▶ **PERSYARATAN TUGAS 1**
Kutip tanpa diubah bagian teks tentang guru kontrak pusat di NTT yang dibuka dengan kata-kata berisi "Sejak 23 Desember" dan ditutup dengan "terang Prof. Simon.".
▶ **PERSYARATAN TUGAS 2**
Nyatakan apakah tiap pernyataan berikut sesuai dengan teks tentang guru kontrak pusat di NTT, jawab ya atau tidak, lalu kutip kata-kata teks yang menentukannya: (a) Sejak 23 Desember 2011, 703 guru kontrak pusat ditempatkan di 10 kabupaten di NTT. (b) Pemda Papua menerima guru kontrak pusat. (c) Prof. Simon adalah ketua Tim 10.

Sejak 23 Desember 2011, sebanyak 703 guru kontrak pusat ditempatkan ke 10 Kabupaten di NTT, yakni Sumba Timur, Kupang, Alor, Lembata, Flores Timur, Ende, Ngada, Manggarai, Rote Ndao dan Manggarai Timur. Jumlah ini diduga akan terus meningkat. Menurut Prof. Simon, dugaan peningkatan ini terkait dengan penolakan terhadap guru kontrak pusat dari Pemda Papua yang berimplikasi pada menumpuknya tenaga guru kontrak pusat yang akan ditempatkan di NTT. “Kami tidak tahu data persis, tetapi rencana awal sebanyak 703 guru sudah ditempatkan di 10 kabupaten di NTT. Belakangan kami mendengar bahwa di Ende sudah kedatangan 1000 tenaga guru kontrak pusat.” terang Prof. Simon.
Anggota Tim 10 yang hadir pada saat itu, antara lain, R.H Padje, S.Pd, M.Si., Johanis Tafaib, S.Pd, M.Hum, Marthen Dillak, S.H, M.H., yang ditemani Ketua Badan Eksekutif Mahasiswa (BEM) Fakultas Keguruan dan Ilmu Pendidikan (FKIP) Universitas Nusa Cendana (Undana), Sefnat Ali; Ketua Himpunan Mahasiswa Jurusan (HMJ), Mipa dan Ilmu Pendidikan Undana, Sandi Neolaka dan Yohanis Otamai; dan Ketua Ikatan Mahasiswa Nusa Lontar seluruh NTT, Valen Haning, dan tentunya ketua Tim 10, Prof. Simon, dalam diskusi terbatas sebagaimana yang dilansir kota-online menilai bahwa Pemda telah berbohong menebar pesona dan janji yang muluk pada setiap kesempatan menyampaikan sambutan pada prosesi wisuda-wisuda yang digalakan. “Kami menyambut baik wisudawan dan wisudawati yang ada, dan kami berjanji akan memberdayakan output di NTT” ujar Prof. Simon dengan meniru gaya bicara pejabat yang sedang membawa sambutan. “Kenyataannya, Pemda lebih mengutamakan produk luar dari pada produk sendiri” lanjut Prof. Simon.

▶ **DATA YANG DITAMPILKAN**
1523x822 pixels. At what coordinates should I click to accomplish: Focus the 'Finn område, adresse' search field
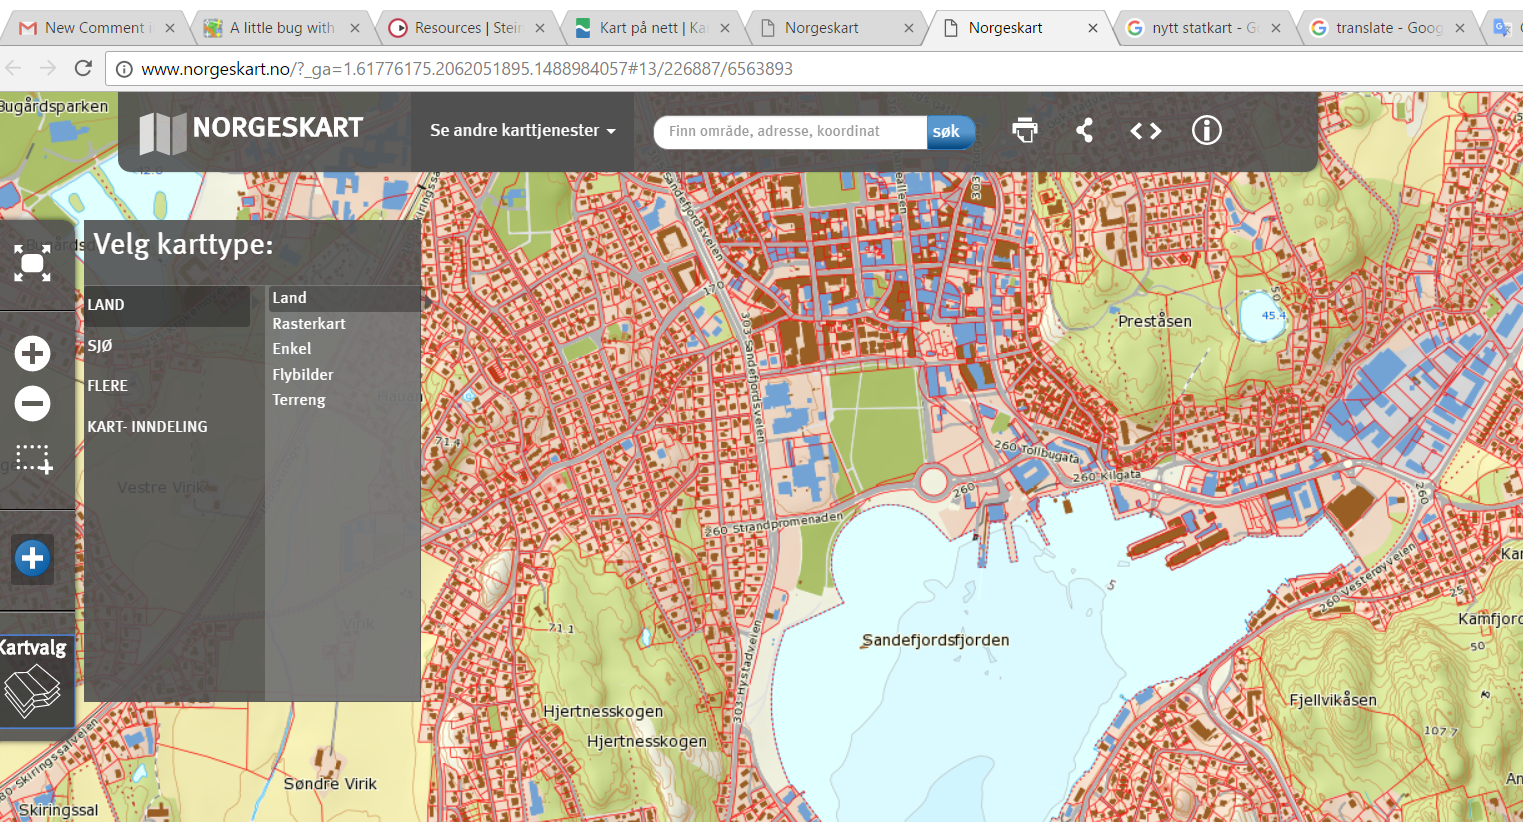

▶ **HASIL 1**
Sejak 23 Desember 2011, sebanyak 703 guru kontrak pusat ditempatkan ke 10 Kabupaten di NTT, yakni Sumba Timur, Kupang, Alor, Lembata, Flores Timur, Ende, Ngada, Manggarai, Rote Ndao dan Manggarai Timur. Jumlah ini diduga akan terus meningkat. Menurut Prof. Simon, dugaan peningkatan ini terkait dengan penolakan terhadap guru kontrak pusat dari Pemda Papua yang berimplikasi pada menumpuknya tenaga guru kontrak pusat yang akan ditempatkan di NTT. “Kami tidak tahu data persis, tetapi rencana awal sebanyak 703 guru sudah ditempatkan di 10 kabupaten di NTT. Belakangan kami mendengar bahwa di Ende sudah kedatangan 1000 tenaga guru kontrak pusat.” terang Prof. Simon.

▶ **HASIL 2**
(a) Ya: "Sejak 23 Desember 2011, sebanyak 703 guru kontrak pusat ditempatkan ke 10 Kabupaten di NTT"
(b) Tidak: "penolakan terhadap guru kontrak pusat dari Pemda Papua"
(c) Ya: "ketua Tim 10, Prof. Simon"